An ideal mixture of liquids A and B with 2 moles of A and 2 moles of B has a total vapour pressure of 1 atm at a certain temperature. Another mixture with 1 mole of A and 3 moles of B has a vapour pressure greater than 1 atm. But if 4 moles of C are added to second mixture, the vapour pressure comes down to 1 atm. Vapour pressure of `C, P_(C)^(@)=0.8` atm.

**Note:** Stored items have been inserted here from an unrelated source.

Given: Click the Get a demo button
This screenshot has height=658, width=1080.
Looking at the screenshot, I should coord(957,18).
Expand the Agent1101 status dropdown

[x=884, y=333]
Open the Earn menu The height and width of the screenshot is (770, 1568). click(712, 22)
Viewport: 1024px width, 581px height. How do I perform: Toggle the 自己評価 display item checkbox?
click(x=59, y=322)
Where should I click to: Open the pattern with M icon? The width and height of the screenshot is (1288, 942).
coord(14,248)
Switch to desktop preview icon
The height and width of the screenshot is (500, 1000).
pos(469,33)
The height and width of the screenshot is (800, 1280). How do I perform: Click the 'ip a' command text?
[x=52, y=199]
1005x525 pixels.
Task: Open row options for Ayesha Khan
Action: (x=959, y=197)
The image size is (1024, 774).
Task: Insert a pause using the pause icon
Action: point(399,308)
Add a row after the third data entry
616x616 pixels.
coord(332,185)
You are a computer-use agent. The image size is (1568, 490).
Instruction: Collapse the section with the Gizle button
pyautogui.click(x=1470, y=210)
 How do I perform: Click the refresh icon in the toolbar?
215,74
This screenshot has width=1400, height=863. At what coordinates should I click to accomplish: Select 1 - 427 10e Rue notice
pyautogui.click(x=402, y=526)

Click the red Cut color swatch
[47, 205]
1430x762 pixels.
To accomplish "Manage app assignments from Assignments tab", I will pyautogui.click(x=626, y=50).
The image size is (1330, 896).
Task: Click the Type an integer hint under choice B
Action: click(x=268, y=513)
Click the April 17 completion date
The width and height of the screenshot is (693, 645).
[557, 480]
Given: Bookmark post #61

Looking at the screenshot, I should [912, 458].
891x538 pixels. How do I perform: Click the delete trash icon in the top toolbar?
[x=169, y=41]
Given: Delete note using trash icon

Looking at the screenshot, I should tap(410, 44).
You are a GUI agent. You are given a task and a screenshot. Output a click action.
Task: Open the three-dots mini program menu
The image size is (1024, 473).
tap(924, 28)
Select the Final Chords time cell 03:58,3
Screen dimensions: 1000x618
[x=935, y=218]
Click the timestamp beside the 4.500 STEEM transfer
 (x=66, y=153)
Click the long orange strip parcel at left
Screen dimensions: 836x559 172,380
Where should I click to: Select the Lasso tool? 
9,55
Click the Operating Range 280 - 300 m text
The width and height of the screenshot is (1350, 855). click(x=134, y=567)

Calculate the vapour pressure of pure A and B :

To solve the problem, we need to find the vapor pressures of pure liquids A and B using the information provided about their mixtures and the application of Raoult's Law. ### Step 1: Analyze the first mixture of A and B We have a mixture with 2 moles of A and 2 moles of B. The total vapor pressure (P_T) of this mixture is given as 1 atm. - Moles of A (n_A) = 2 - Moles of B (n_B) = 2 - Total moles (n_T) = n_A + n_B = 2 + 2 = 4 Now, we can calculate the mole fractions: - Mole fraction of A (X_A) = n_A / n_T = 2 / 4 = 1/2 - Mole fraction of B (X_B) = n_B / n_T = 2 / 4 = 1/2 Using Raoult's Law: \[ P_T = P_A^0 \cdot X_A + P_B^0 \cdot X_B \] Substituting the known values: \[ 1 = P_A^0 \cdot \frac{1}{2} + P_B^0 \cdot \frac{1}{2} \] Multiplying through by 2: \[ 2 = P_A^0 + P_B^0 \] This gives us our first equation: \[ P_A^0 + P_B^0 = 2 \quad \text{(Equation 1)} \] ### Step 2: Analyze the second mixture of A, B, and C In the second mixture, we have: - 1 mole of A - 3 moles of B - 4 moles of C The total vapor pressure of this mixture is greater than 1 atm, but when 4 moles of C are added, the vapor pressure drops to 1 atm. The vapor pressure of pure C (P_C^0) is given as 0.8 atm. Total moles in the second mixture: - Total moles (n_T) = 1 + 3 + 4 = 8 Calculating the mole fractions: - Mole fraction of A (X_A) = 1 / 8 - Mole fraction of B (X_B) = 3 / 8 - Mole fraction of C (X_C) = 4 / 8 = 1/2 Using Raoult's Law again: \[ P_T = P_A^0 \cdot X_A + P_B^0 \cdot X_B + P_C^0 \cdot X_C \] Substituting the known values: \[ 1 = P_A^0 \cdot \frac{1}{8} + P_B^0 \cdot \frac{3}{8} + 0.8 \cdot \frac{4}{8} \] Simplifying: \[ 1 = P_A^0 \cdot \frac{1}{8} + P_B^0 \cdot \frac{3}{8} + 0.4 \] Rearranging gives us: \[ P_A^0 \cdot \frac{1}{8} + P_B^0 \cdot \frac{3}{8} = 0.6 \] Multiplying through by 8: \[ P_A^0 + 3P_B^0 = 4.8 \quad \text{(Equation 2)} \] ### Step 3: Solve the equations Now we have two equations: 1. \( P_A^0 + P_B^0 = 2 \) (Equation 1) 2. \( P_A^0 + 3P_B^0 = 4.8 \) (Equation 2) We can solve these equations simultaneously. From Equation 1: \[ P_A^0 = 2 - P_B^0 \] Substituting this into Equation 2: \[ (2 - P_B^0) + 3P_B^0 = 4.8 \] \[ 2 + 2P_B^0 = 4.8 \] \[ 2P_B^0 = 4.8 - 2 \] \[ 2P_B^0 = 2.8 \] \[ P_B^0 = 1.4 \, \text{atm} \] Now substituting back to find \( P_A^0 \): \[ P_A^0 = 2 - 1.4 = 0.6 \, \text{atm} \] ### Final Answer - Vapor pressure of pure A, \( P_A^0 = 0.6 \, \text{atm} \) - Vapor pressure of pure B, \( P_B^0 = 1.4 \, \text{atm} \)